Hubbard's Cupboard: Ref knocked unconscious in 1948 game of basketbrawl
The man with incredible tales from past Games
Friday 10 August 2012
Basketball gets serious with the men's semi-finals tonight, the multimillionaire superstars from the United States set to razzle-dazzle against Argentina, a repeat of their clash in the London Games of 1948.
Then their team was largely composed of students from the University of Kentucky because any hint of professionalism in the Olympics was a no-no. The tournament was, thankfully, different from the previous one in Berlin in 1936, which was held outdoors in a tennis stadium on courts of clay and sand. It rained heavily on the day of the final, turning the courts into mud, which made it virtually impossible for the players to dribble.
Although the London tournament was played indoors at Harringay Arena there were times when it seemed more like rollerball than basketball.

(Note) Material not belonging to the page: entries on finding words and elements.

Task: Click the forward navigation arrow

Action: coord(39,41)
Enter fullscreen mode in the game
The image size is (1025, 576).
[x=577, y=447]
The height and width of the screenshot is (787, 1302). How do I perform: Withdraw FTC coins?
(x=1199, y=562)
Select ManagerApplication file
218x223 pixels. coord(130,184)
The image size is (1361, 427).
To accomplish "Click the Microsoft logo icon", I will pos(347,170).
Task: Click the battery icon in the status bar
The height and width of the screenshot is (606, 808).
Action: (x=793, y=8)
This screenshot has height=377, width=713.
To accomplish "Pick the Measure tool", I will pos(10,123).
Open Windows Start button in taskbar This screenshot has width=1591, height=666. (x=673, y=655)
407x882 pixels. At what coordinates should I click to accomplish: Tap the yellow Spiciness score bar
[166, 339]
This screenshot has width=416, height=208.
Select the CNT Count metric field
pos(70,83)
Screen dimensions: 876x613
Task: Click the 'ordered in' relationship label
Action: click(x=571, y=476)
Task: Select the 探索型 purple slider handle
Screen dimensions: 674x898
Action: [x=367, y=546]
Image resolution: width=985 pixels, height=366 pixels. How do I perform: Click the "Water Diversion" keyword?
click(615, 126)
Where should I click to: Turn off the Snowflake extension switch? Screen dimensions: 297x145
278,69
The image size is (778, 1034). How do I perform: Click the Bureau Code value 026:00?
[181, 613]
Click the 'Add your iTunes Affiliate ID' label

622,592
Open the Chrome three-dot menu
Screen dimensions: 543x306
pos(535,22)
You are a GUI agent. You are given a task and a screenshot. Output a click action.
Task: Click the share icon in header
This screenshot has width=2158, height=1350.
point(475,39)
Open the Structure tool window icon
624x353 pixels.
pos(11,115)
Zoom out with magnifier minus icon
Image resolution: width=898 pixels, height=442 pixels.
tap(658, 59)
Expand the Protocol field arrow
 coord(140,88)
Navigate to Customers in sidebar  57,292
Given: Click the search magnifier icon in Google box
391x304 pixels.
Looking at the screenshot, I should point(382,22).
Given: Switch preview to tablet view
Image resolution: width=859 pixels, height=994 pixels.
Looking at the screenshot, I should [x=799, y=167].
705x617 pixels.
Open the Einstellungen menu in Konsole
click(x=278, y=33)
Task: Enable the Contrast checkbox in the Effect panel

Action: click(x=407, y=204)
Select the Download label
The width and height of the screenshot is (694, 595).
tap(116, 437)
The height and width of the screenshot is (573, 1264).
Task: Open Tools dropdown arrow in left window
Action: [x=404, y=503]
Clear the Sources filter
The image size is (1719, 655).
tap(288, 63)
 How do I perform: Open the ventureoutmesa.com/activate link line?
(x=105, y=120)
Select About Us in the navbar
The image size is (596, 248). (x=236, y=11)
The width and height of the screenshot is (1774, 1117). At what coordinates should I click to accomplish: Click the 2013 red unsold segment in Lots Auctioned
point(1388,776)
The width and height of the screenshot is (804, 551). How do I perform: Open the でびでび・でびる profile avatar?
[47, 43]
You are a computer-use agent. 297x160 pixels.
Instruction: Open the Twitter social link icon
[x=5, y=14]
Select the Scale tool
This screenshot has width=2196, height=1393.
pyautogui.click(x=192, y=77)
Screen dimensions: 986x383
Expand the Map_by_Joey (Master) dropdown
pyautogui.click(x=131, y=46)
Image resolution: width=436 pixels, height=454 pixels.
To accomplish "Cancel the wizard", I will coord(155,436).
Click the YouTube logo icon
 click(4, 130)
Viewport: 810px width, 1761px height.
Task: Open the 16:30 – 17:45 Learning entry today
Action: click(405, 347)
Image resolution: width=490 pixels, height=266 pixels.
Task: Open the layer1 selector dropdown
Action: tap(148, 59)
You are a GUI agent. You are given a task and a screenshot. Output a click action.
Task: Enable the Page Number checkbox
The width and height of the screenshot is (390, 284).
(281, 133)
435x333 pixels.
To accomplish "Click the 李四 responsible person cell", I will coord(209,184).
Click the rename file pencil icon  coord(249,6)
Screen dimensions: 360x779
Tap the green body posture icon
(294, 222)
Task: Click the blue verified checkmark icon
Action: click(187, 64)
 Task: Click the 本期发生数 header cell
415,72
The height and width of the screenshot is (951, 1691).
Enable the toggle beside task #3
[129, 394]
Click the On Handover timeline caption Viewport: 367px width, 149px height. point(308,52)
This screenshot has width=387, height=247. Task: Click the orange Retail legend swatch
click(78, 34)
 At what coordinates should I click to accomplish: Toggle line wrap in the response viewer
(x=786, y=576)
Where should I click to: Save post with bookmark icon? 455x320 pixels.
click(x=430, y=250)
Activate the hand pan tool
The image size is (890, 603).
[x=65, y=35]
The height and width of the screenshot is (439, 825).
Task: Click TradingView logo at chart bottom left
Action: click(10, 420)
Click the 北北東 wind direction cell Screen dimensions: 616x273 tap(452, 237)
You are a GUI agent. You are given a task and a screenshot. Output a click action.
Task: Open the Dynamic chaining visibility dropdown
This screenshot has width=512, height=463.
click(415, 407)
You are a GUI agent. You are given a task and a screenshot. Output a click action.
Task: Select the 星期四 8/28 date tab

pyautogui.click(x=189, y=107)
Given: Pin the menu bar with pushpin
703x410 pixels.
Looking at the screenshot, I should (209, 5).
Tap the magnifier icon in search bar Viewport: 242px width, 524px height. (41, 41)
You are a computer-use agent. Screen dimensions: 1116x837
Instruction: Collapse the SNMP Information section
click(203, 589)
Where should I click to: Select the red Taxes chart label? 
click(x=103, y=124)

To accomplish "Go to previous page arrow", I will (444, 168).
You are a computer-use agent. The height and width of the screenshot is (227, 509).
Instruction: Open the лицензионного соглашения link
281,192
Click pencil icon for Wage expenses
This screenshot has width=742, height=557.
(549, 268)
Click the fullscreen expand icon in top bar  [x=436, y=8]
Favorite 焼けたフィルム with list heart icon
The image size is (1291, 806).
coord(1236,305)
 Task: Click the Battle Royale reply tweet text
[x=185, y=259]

A British referee was knocked unconscious during a preliminary match between Chile and Iraq and a cheeky Chinese player dribbled the ball between the legs of the seven-foot US centre Bob Kurland and followed through by scoring a basket.
In a fiercely contested match for third place a Brazilian player lost his pants and had to retire to the dressing room.
Iraq twice lost by 100 points, to Korea and China, while Great Britain's only win in eight games was a 46-21 victory over Ireland. They finished 20th out of 23 teams, the US comfortably winning the gold against France.
Players from several amateur club teams that had competed in the US trials were drafted in to make up the final squad. Among these was Don Barksdale, the first black man to compete in Olympic basketball. Barksdale was a former triple jump champion and gridiron star.
The victory ceremony was, in keeping with those Austerity Games, low-key, the winners being given their medals in boxes. Two of the three surviving members of that team Jackie Robinson, 85, and Ray Lumpp, 88, are in London hoping to watch the current Dream Team win a 14th gold for the US. They are unlikely to be disappointed.